§ **Activity**: Write out exactly, with both ends included, the lines that run from the line containing "Image resolution: width=1456" to the end of the entries. Pictures are not part of the answer.

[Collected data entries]
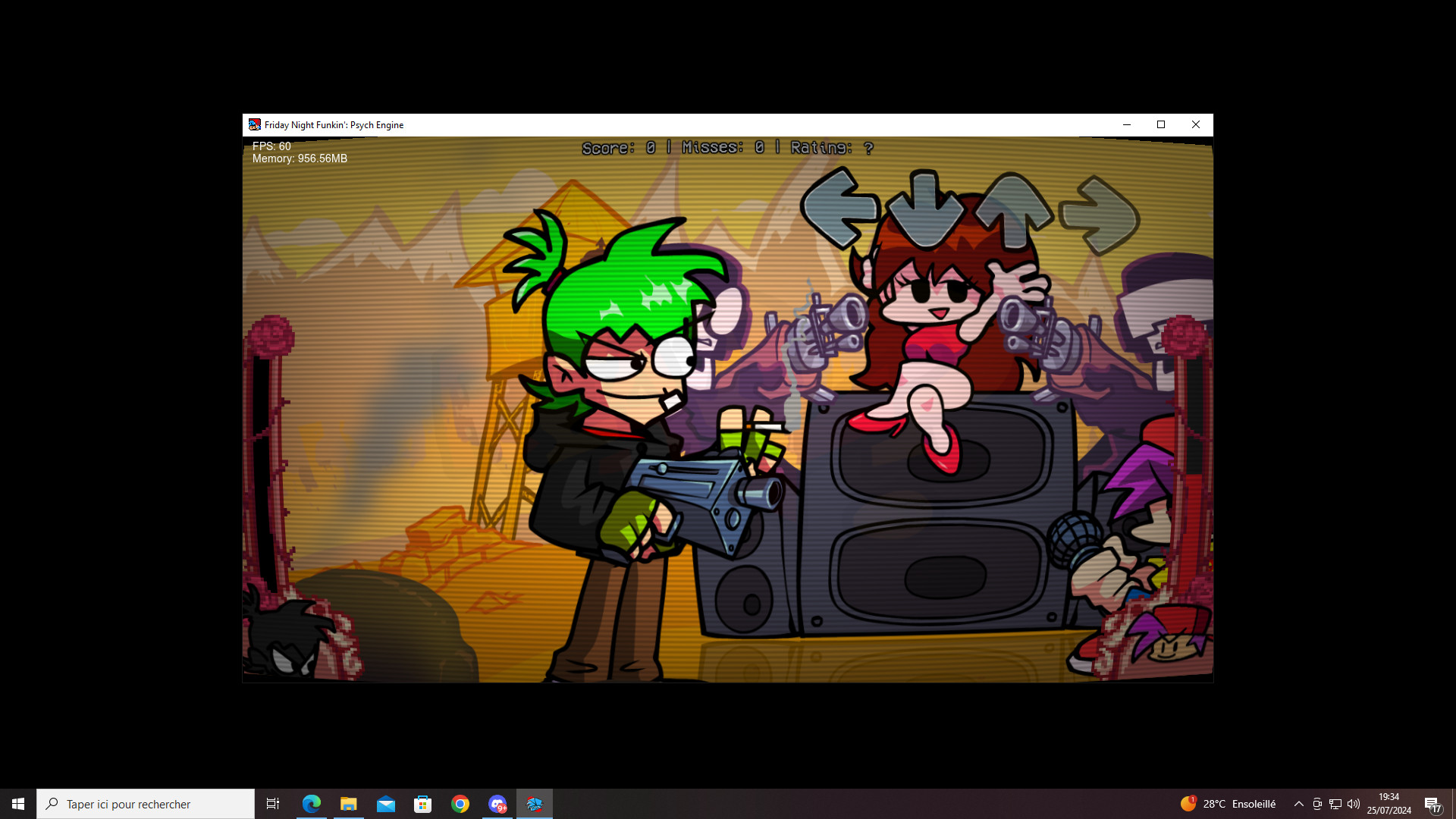Open Discord from the taskbar

(497, 804)
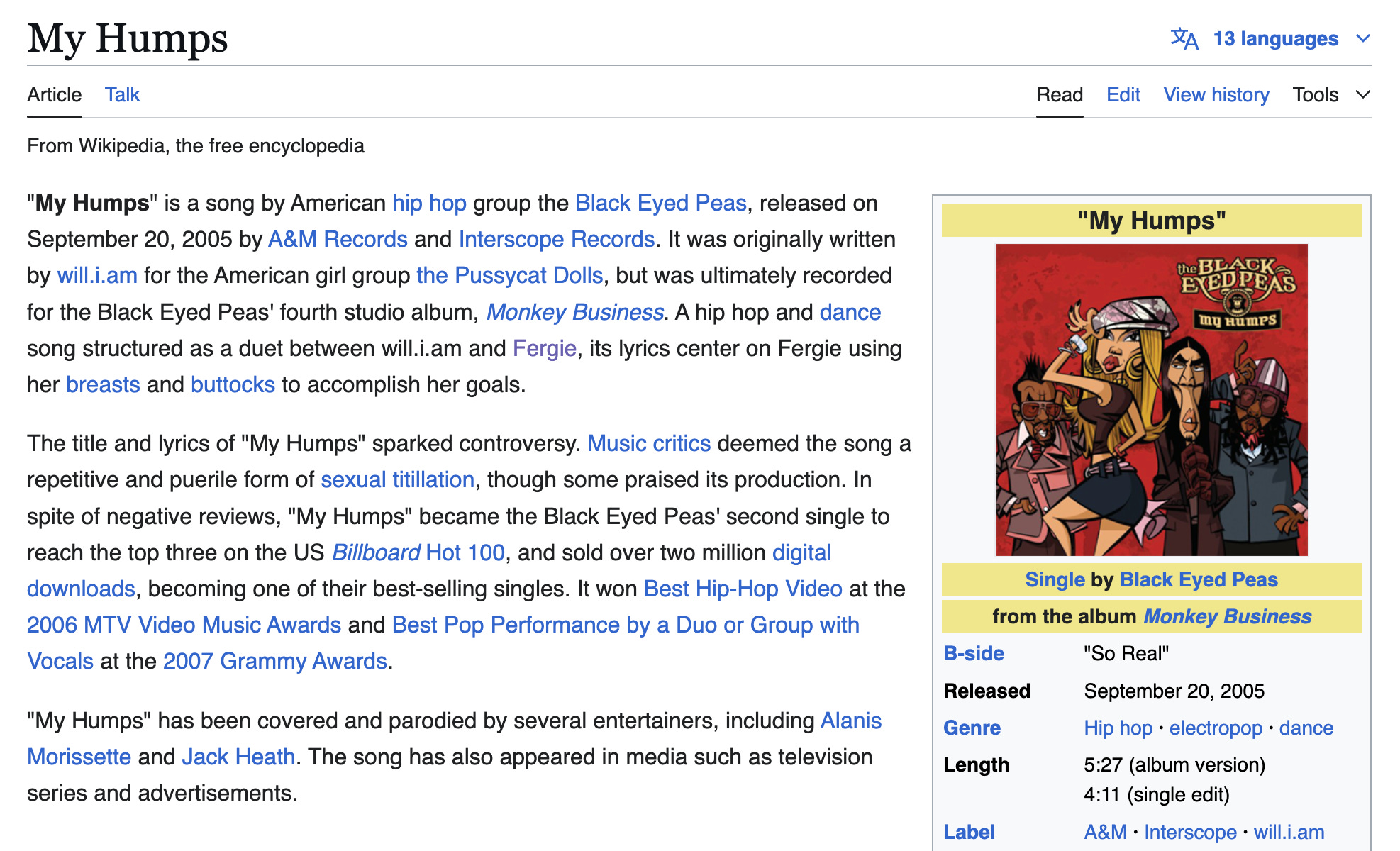Follow the 2007 Grammy Awards link
Image resolution: width=1400 pixels, height=851 pixels.
tap(274, 661)
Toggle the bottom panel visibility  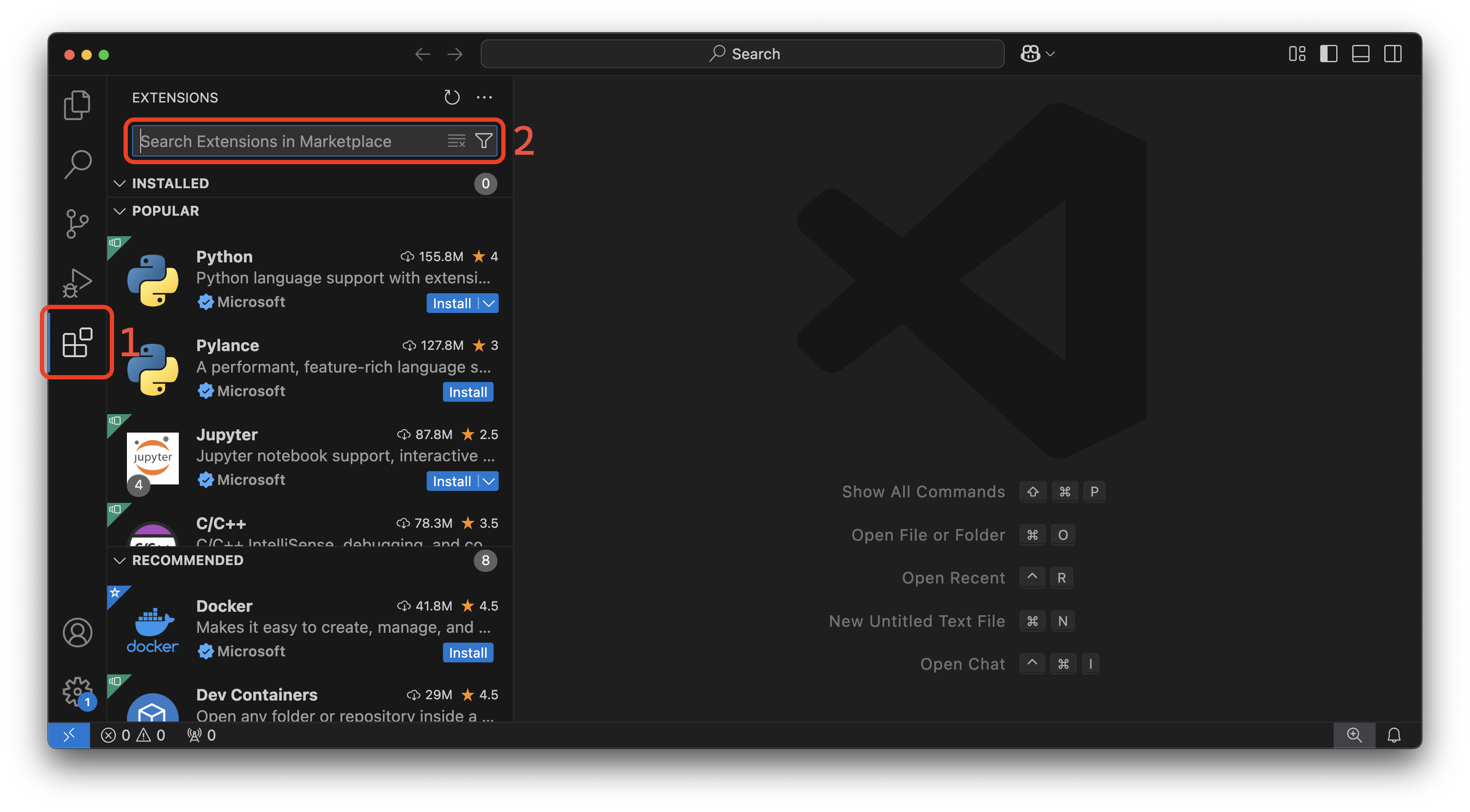(1361, 54)
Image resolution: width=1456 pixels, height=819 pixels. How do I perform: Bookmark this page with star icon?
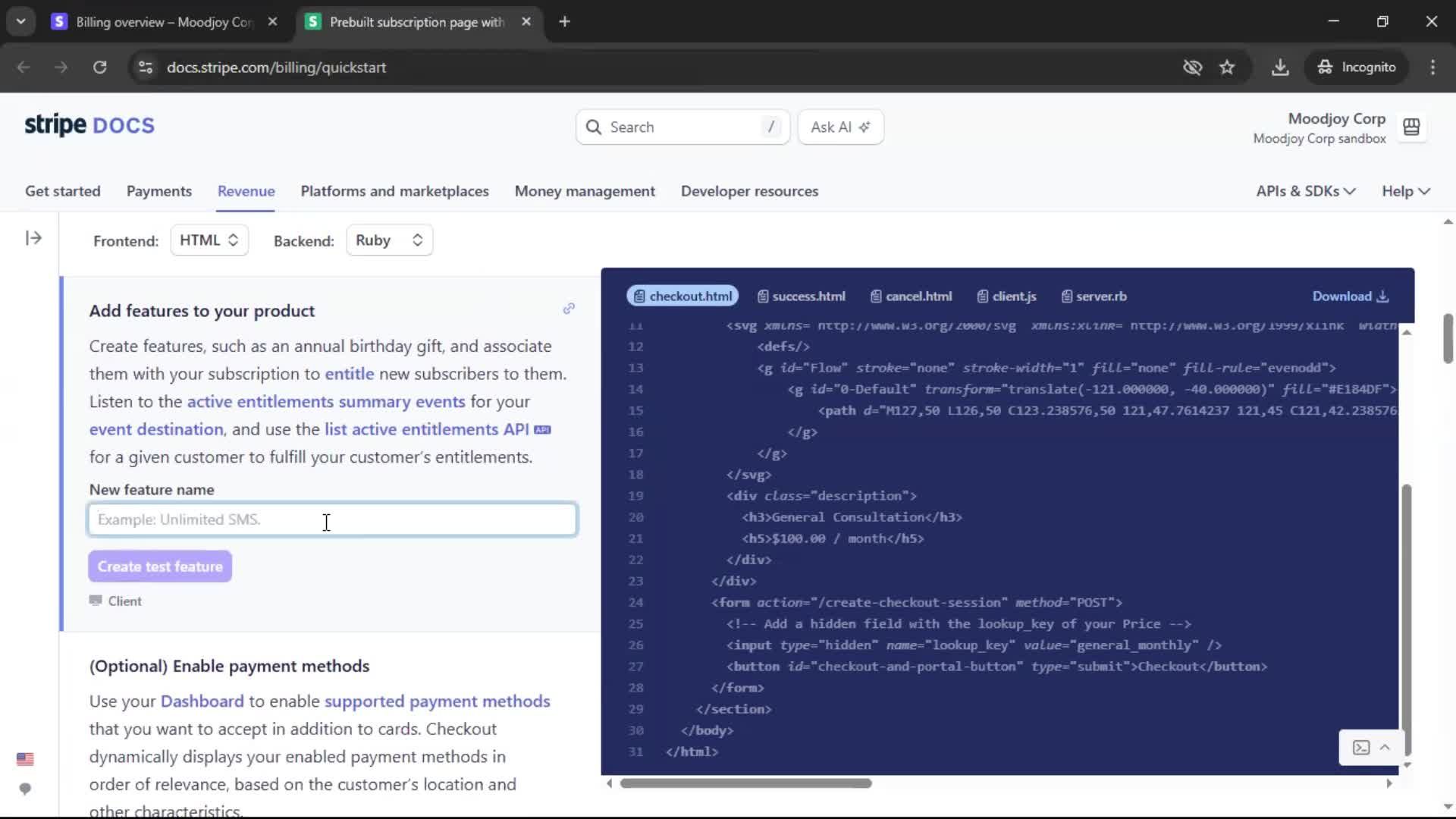point(1227,67)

§ **Result for this task**:
Image resolution: width=1456 pixels, height=819 pixels. How do I perform: Bookmark this page with star icon?
point(1227,67)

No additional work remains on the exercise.